[Begin Supplied data]
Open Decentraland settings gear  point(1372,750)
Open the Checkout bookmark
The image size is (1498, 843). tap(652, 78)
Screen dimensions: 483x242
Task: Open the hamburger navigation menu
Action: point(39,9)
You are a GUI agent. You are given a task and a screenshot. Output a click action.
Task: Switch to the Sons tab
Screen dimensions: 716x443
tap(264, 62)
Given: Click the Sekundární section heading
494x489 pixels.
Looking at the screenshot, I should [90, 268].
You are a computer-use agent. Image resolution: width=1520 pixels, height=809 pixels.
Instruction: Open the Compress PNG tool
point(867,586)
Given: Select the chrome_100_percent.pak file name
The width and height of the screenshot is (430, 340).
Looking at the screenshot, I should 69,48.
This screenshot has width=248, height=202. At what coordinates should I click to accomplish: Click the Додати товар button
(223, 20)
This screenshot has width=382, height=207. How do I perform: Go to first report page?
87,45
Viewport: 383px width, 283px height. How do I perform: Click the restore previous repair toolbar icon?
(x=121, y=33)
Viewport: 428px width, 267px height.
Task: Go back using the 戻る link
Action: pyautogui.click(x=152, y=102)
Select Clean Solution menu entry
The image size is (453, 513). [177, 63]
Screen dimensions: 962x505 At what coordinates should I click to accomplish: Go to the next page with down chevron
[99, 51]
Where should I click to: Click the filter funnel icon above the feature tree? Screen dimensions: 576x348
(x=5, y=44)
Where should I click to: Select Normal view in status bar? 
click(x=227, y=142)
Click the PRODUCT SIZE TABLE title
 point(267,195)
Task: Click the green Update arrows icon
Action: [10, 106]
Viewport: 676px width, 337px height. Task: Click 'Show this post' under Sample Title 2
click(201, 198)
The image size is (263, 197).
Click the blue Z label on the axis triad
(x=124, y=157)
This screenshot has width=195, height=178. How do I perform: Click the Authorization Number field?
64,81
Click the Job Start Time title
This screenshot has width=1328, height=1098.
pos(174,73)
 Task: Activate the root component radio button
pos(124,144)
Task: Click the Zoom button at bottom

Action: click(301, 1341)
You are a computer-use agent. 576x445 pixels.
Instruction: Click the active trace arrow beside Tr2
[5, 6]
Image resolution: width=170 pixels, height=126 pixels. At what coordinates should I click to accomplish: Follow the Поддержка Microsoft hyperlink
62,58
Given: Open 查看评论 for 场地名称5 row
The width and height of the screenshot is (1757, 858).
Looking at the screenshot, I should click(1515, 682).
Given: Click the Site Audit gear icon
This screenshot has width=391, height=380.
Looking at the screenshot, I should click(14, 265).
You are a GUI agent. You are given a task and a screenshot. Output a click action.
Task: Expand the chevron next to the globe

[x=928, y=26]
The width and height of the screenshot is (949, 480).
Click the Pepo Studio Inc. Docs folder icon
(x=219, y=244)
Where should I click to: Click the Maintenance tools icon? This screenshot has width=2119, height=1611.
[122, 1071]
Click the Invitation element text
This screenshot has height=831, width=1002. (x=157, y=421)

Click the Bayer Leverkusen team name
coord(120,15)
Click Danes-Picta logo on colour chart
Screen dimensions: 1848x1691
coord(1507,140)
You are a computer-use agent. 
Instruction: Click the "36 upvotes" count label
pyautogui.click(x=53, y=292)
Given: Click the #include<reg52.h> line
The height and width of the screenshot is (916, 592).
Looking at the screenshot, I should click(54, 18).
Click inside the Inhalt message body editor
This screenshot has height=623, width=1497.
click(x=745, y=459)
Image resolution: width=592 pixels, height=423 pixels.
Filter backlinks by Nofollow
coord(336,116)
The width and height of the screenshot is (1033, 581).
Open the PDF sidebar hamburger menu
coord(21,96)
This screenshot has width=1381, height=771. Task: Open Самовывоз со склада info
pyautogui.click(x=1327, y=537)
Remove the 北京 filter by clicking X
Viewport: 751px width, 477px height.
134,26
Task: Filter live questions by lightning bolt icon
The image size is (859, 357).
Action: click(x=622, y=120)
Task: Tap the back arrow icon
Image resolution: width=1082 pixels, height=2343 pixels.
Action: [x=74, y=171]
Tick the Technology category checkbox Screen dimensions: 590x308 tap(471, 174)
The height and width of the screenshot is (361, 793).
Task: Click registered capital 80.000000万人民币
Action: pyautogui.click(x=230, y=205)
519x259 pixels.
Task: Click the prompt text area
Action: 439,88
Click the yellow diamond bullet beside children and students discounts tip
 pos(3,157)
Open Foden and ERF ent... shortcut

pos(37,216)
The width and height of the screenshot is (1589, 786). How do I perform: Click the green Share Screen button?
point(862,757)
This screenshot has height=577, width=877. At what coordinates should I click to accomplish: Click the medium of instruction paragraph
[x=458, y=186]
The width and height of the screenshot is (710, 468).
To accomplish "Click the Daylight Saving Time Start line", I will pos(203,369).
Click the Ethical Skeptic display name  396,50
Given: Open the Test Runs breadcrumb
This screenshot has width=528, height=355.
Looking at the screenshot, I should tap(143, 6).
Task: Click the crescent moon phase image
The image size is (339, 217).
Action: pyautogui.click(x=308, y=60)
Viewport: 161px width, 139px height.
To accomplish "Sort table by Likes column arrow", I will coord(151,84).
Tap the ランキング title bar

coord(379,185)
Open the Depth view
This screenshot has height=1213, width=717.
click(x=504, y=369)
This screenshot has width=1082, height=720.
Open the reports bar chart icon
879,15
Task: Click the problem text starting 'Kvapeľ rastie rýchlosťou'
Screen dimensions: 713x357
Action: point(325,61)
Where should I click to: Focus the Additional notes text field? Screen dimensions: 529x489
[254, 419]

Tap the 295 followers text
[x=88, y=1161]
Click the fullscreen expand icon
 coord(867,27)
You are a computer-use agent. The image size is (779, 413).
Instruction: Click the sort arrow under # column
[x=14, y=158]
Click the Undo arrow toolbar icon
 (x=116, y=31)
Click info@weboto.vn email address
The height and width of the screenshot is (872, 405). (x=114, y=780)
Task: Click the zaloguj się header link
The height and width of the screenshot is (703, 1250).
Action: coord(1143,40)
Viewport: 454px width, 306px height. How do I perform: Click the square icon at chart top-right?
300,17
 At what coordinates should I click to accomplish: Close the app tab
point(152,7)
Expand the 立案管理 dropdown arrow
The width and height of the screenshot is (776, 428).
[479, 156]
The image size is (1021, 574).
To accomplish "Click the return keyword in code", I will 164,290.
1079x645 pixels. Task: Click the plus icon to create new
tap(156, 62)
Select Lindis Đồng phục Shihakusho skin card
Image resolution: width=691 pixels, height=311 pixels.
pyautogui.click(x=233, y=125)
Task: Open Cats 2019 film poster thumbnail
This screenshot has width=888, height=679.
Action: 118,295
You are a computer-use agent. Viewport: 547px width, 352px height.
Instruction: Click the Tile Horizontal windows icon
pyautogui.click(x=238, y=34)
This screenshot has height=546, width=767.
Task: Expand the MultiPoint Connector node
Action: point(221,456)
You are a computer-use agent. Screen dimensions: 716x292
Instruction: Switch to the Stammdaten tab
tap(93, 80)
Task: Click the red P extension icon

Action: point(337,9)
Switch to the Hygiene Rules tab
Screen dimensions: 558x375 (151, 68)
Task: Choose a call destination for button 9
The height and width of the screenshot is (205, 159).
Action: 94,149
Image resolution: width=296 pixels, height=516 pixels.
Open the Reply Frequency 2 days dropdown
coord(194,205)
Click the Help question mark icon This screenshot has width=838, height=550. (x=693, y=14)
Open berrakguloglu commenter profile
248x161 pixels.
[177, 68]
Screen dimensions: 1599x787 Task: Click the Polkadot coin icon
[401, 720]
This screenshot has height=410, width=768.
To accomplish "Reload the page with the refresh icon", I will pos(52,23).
[End Supplied data]
§ **Exercise description**
Render the entries above as a JSON list of strings, with one string per line and blank lines omitted.

§ **Correct result**
[
  "Open Decentraland settings gear  point(1372,750)",
  "Open the Checkout bookmark",
  "The image size is (1498, 843). tap(652, 78)",
  "Screen dimensions: 483x242",
  "Task: Open the hamburger navigation menu",
  "Action: point(39,9)",
  "You are a GUI agent. You are given a task and a screenshot. Output a click action.",
  "Task: Switch to the Sons tab",
  "Screen dimensions: 716x443",
  "tap(264, 62)",
  "Given: Click the Sekundární section heading",
  "494x489 pixels.",
  "Looking at the screenshot, I should [90, 268].",
  "You are a computer-use agent. Image resolution: width=1520 pixels, height=809 pixels.",
  "Instruction: Open the Compress PNG tool",
  "point(867,586)",
  "Given: Select the chrome_100_percent.pak file name",
  "The width and height of the screenshot is (430, 340).",
  "Looking at the screenshot, I should 69,48.",
  "This screenshot has width=248, height=202. At what coordinates should I click to accomplish: Click the Додати товар button",
  "(223, 20)",
  "This screenshot has width=382, height=207. How do I perform: Go to first report page?",
  "87,45",
  "Viewport: 383px width, 283px height. How do I perform: Click the restore previous repair toolbar icon?",
  "(x=121, y=33)",
  "Viewport: 428px width, 267px height.",
  "Task: Go back using the 戻る link",
  "Action: pyautogui.click(x=152, y=102)",
  "Select Clean Solution menu entry",
  "The image size is (453, 513). [177, 63]",
  "Screen dimensions: 962x505 At what coordinates should I click to accomplish: Go to the next page with down chevron",
  "[99, 51]",
  "Where should I click to: Click the filter funnel icon above the feature tree? Screen dimensions: 576x348",
  "(x=5, y=44)",
  "Where should I click to: Select Normal view in status bar? ",
  "click(x=227, y=142)",
  "Click the PRODUCT SIZE TABLE title",
  " point(267,195)",
  "Task: Click the green Update arrows icon",
  "Action: [10, 106]",
  "Viewport: 676px width, 337px height. Task: Click 'Show this post' under Sample Title 2",
  "click(201, 198)",
  "The image size is (263, 197).",
  "Click the blue Z label on the axis triad",
  "(x=124, y=157)",
  "This screenshot has width=195, height=178. How do I perform: Click the Authorization Number field?",
  "64,81",
  "Click the Job Start Time title",
  "This screenshot has width=1328, height=1098.",
  "pos(174,73)",
  " Task: Activate the root component radio button",
  "pos(124,144)",
  "Task: Click the Zoom button at bottom",
  "Action: click(301, 1341)",
  "You are a computer-use agent. 576x445 pixels.",
  "Instruction: Click the active trace arrow beside Tr2",
  "[5, 6]",
  "Image resolution: width=170 pixels, height=126 pixels. At what coordinates should I click to accomplish: Follow the Поддержка Microsoft hyperlink",
  "62,58",
  "Given: Open 查看评论 for 场地名称5 row",
  "The width and height of the screenshot is (1757, 858).",
  "Looking at the screenshot, I should click(1515, 682).",
  "Given: Click the Site Audit gear icon",
  "This screenshot has width=391, height=380.",
  "Looking at the screenshot, I should click(14, 265).",
  "You are a GUI agent. You are given a task and a screenshot. Output a click action.",
  "Task: Expand the chevron next to the globe",
  "[x=928, y=26]",
  "The width and height of the screenshot is (949, 480).",
  "Click the Pepo Studio Inc. Docs folder icon",
  "(x=219, y=244)",
  "Where should I click to: Click the Maintenance tools icon? This screenshot has width=2119, height=1611.",
  "[122, 1071]",
  "Click the Invitation element text",
  "This screenshot has height=831, width=1002. (x=157, y=421)",
  "Click the Bayer Leverkusen team name",
  "coord(120,15)",
  "Click Danes-Picta logo on colour chart",
  "Screen dimensions: 1848x1691",
  "coord(1507,140)",
  "You are a computer-use agent. ",
  "Instruction: Click the \"36 upvotes\" count label",
  "pyautogui.click(x=53, y=292)",
  "Given: Click the #include<reg52.h> line",
  "The height and width of the screenshot is (916, 592).",
  "Looking at the screenshot, I should click(54, 18).",
  "Click inside the Inhalt message body editor",
  "This screenshot has height=623, width=1497.",
  "click(x=745, y=459)",
  "Image resolution: width=592 pixels, height=423 pixels.",
  "Filter backlinks by Nofollow",
  "coord(336,116)",
  "The width and height of the screenshot is (1033, 581).",
  "Open the PDF sidebar hamburger menu",
  "coord(21,96)",
  "This screenshot has width=1381, height=771. Task: Open Самовывоз со склада info",
  "pyautogui.click(x=1327, y=537)",
  "Remove the 北京 filter by clicking X",
  "Viewport: 751px width, 477px height.",
  "134,26",
  "Task: Filter live questions by lightning bolt icon",
  "The image size is (859, 357).",
  "Action: click(x=622, y=120)",
  "Task: Tap the back arrow icon",
  "Image resolution: width=1082 pixels, height=2343 pixels.",
  "Action: [x=74, y=171]",
  "Tick the Technology category checkbox Screen dimensions: 590x308 tap(471, 174)",
  "The height and width of the screenshot is (361, 793).",
  "Task: Click registered capital 80.000000万人民币",
  "Action: pyautogui.click(x=230, y=205)",
  "519x259 pixels.",
  "Task: Click the prompt text area",
  "Action: 439,88",
  "Click the yellow diamond bullet beside children and students discounts tip",
  " pos(3,157)",
  "Open Foden and ERF ent... shortcut",
  "pos(37,216)",
  "The width and height of the screenshot is (1589, 786). How do I perform: Click the green Share Screen button?",
  "point(862,757)",
  "This screenshot has height=577, width=877. At what coordinates should I click to accomplish: Click the medium of instruction paragraph",
  "[x=458, y=186]",
  "The width and height of the screenshot is (710, 468).",
  "To accomplish \"Click the Daylight Saving Time Start line\", I will pos(203,369).",
  "Click the Ethical Skeptic display name  396,50",
  "Given: Open the Test Runs breadcrumb",
  "This screenshot has width=528, height=355.",
  "Looking at the screenshot, I should tap(143, 6).",
  "Task: Click the crescent moon phase image",
  "The image size is (339, 217).",
  "Action: pyautogui.click(x=308, y=60)",
  "Viewport: 161px width, 139px height.",
  "To accomplish \"Sort table by Likes column arrow\", I will coord(151,84).",
  "Tap the ランキング title bar",
  "coord(379,185)",
  "Open the Depth view",
  "This screenshot has height=1213, width=717.",
  "click(x=504, y=369)",
  "This screenshot has width=1082, height=720.",
  "Open the reports bar chart icon",
  "879,15",
  "Task: Click the problem text starting 'Kvapeľ rastie rýchlosťou'",
  "Screen dimensions: 713x357",
  "Action: point(325,61)",
  "Where should I click to: Focus the Additional notes text field? Screen dimensions: 529x489",
  "[254, 419]",
  "Tap the 295 followers text",
  "[x=88, y=1161]",
  "Click the fullscreen expand icon",
  " coord(867,27)",
  "You are a computer-use agent. The image size is (779, 413).",
  "Instruction: Click the sort arrow under # column",
  "[x=14, y=158]",
  "Click the Undo arrow toolbar icon",
  " (x=116, y=31)",
  "Click info@weboto.vn email address",
  "The height and width of the screenshot is (872, 405). (x=114, y=780)",
  "Task: Click the zaloguj się header link",
  "The height and width of the screenshot is (703, 1250).",
  "Action: coord(1143,40)",
  "Viewport: 454px width, 306px height. How do I perform: Click the square icon at chart top-right?",
  "300,17",
  " At what coordinates should I click to accomplish: Close the app tab",
  "point(152,7)",
  "Expand the 立案管理 dropdown arrow",
  "The width and height of the screenshot is (776, 428).",
  "[479, 156]",
  "The image size is (1021, 574).",
  "To accomplish \"Click the return keyword in code\", I will 164,290.",
  "1079x645 pixels. Task: Click the plus icon to create new",
  "tap(156, 62)",
  "Select Lindis Đồng phục Shihakusho skin card",
  "Image resolution: width=691 pixels, height=311 pixels.",
  "pyautogui.click(x=233, y=125)",
  "Task: Open Cats 2019 film poster thumbnail",
  "This screenshot has width=888, height=679.",
  "Action: 118,295",
  "You are a computer-use agent. Viewport: 547px width, 352px height.",
  "Instruction: Click the Tile Horizontal windows icon",
  "pyautogui.click(x=238, y=34)",
  "This screenshot has height=546, width=767.",
  "Task: Expand the MultiPoint Connector node",
  "Action: point(221,456)",
  "You are a computer-use agent. Screen dimensions: 716x292",
  "Instruction: Switch to the Stammdaten tab",
  "tap(93, 80)",
  "Task: Click the red P extension icon",
  "Action: point(337,9)",
  "Switch to the Hygiene Rules tab",
  "Screen dimensions: 558x375 (151, 68)",
  "Task: Choose a call destination for button 9",
  "The height and width of the screenshot is (205, 159).",
  "Action: 94,149",
  "Image resolution: width=296 pixels, height=516 pixels.",
  "Open the Reply Frequency 2 days dropdown",
  "coord(194,205)",
  "Click the Help question mark icon This screenshot has width=838, height=550. (x=693, y=14)",
  "Open berrakguloglu commenter profile",
  "248x161 pixels.",
  "[177, 68]",
  "Screen dimensions: 1599x787 Task: Click the Polkadot coin icon",
  "[401, 720]",
  "This screenshot has height=410, width=768.",
  "To accomplish \"Reload the page with the refresh icon\", I will pos(52,23)."
]